◆ What the exercise asks: Leave out the pictures and give back all the entries exactly as written.

# # # # #

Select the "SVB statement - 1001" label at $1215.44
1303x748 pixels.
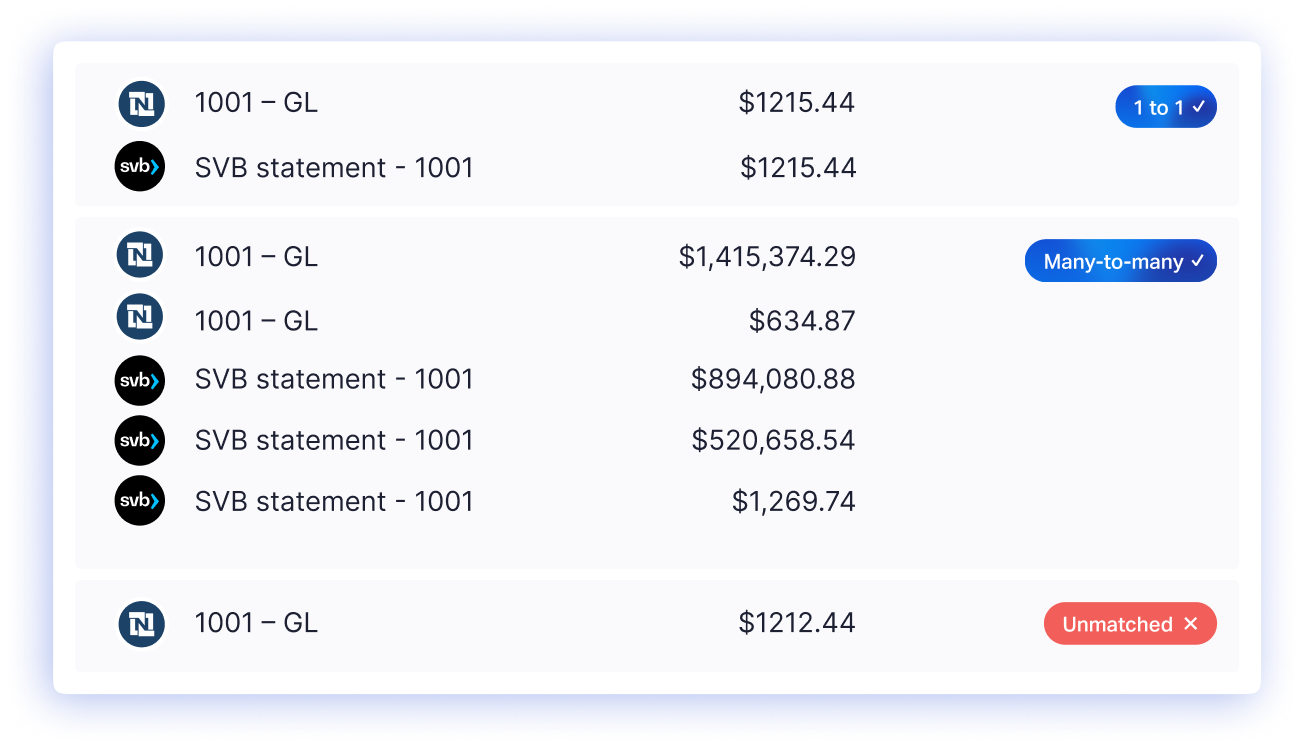[333, 168]
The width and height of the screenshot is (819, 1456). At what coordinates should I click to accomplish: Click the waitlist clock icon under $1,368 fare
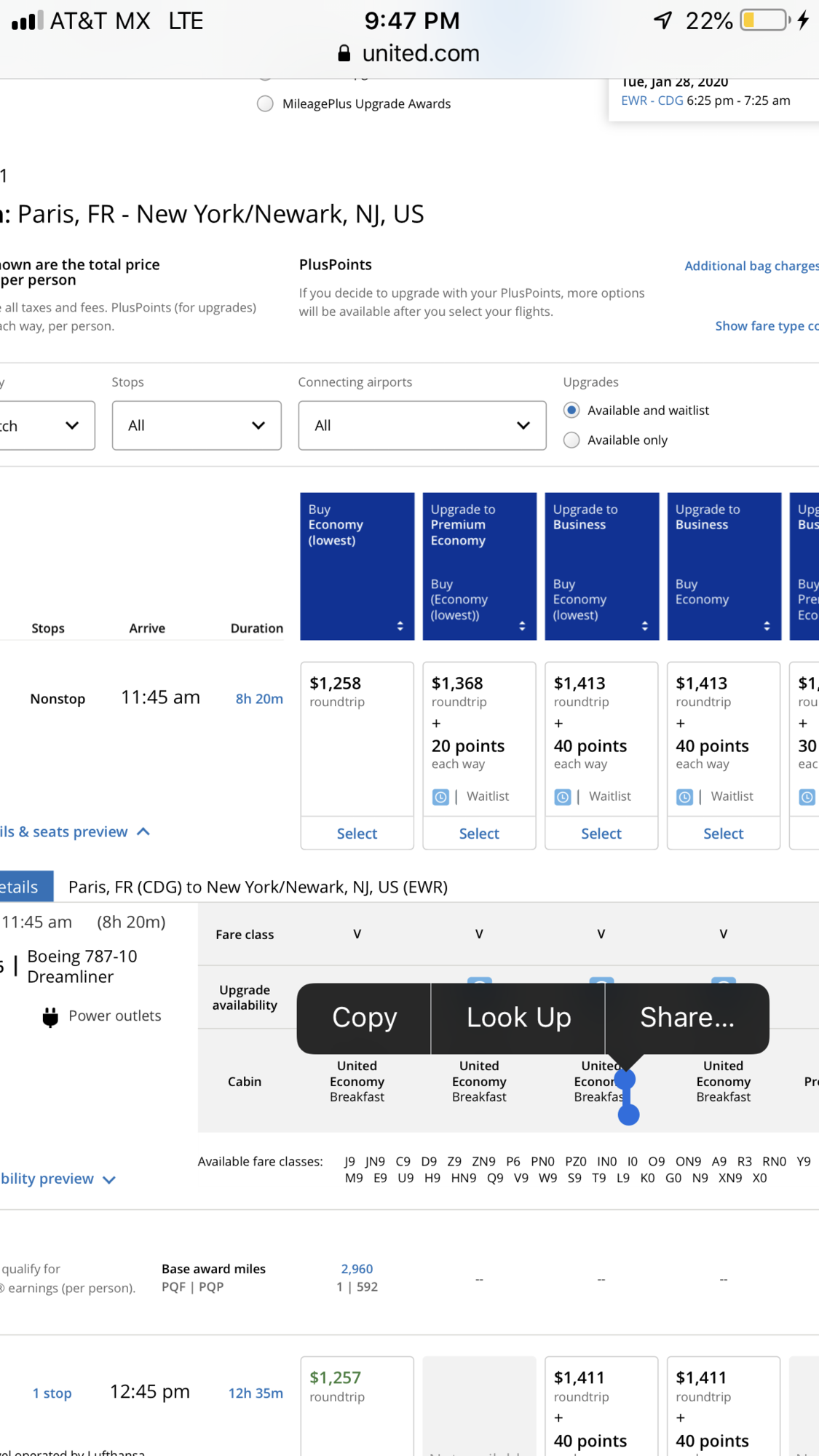pyautogui.click(x=440, y=797)
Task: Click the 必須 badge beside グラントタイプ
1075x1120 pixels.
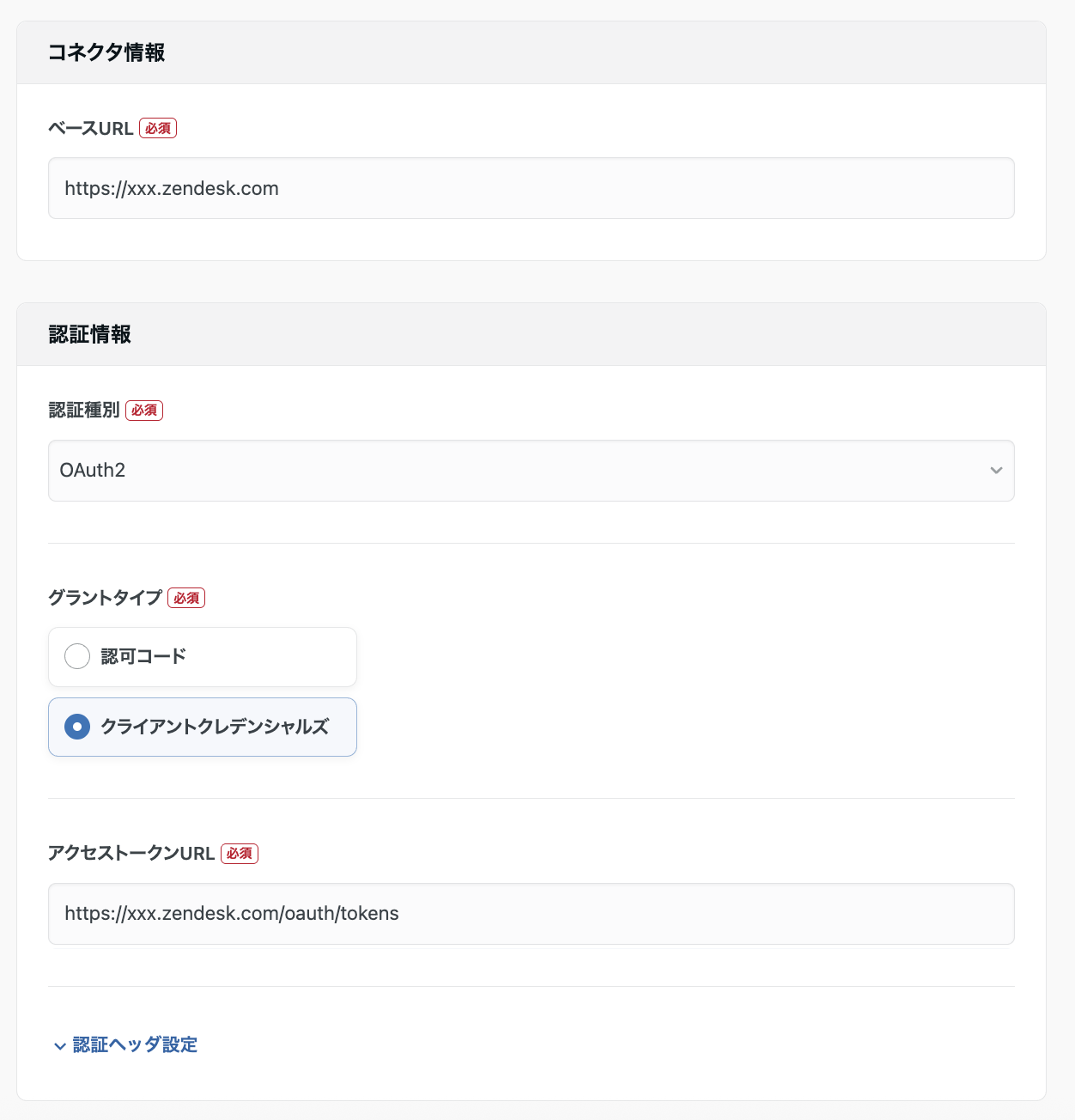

# # # # #

◆ Solution to this task:
Select the "SVB statement - 1001" label at $1215.44
1303x748 pixels.
[333, 168]
The width and height of the screenshot is (819, 1456). At what coordinates should I click to accomplish: Click the waitlist clock icon under $1,368 fare
pyautogui.click(x=440, y=797)
Task: Click the 必須 badge beside グラントタイプ
1075x1120 pixels.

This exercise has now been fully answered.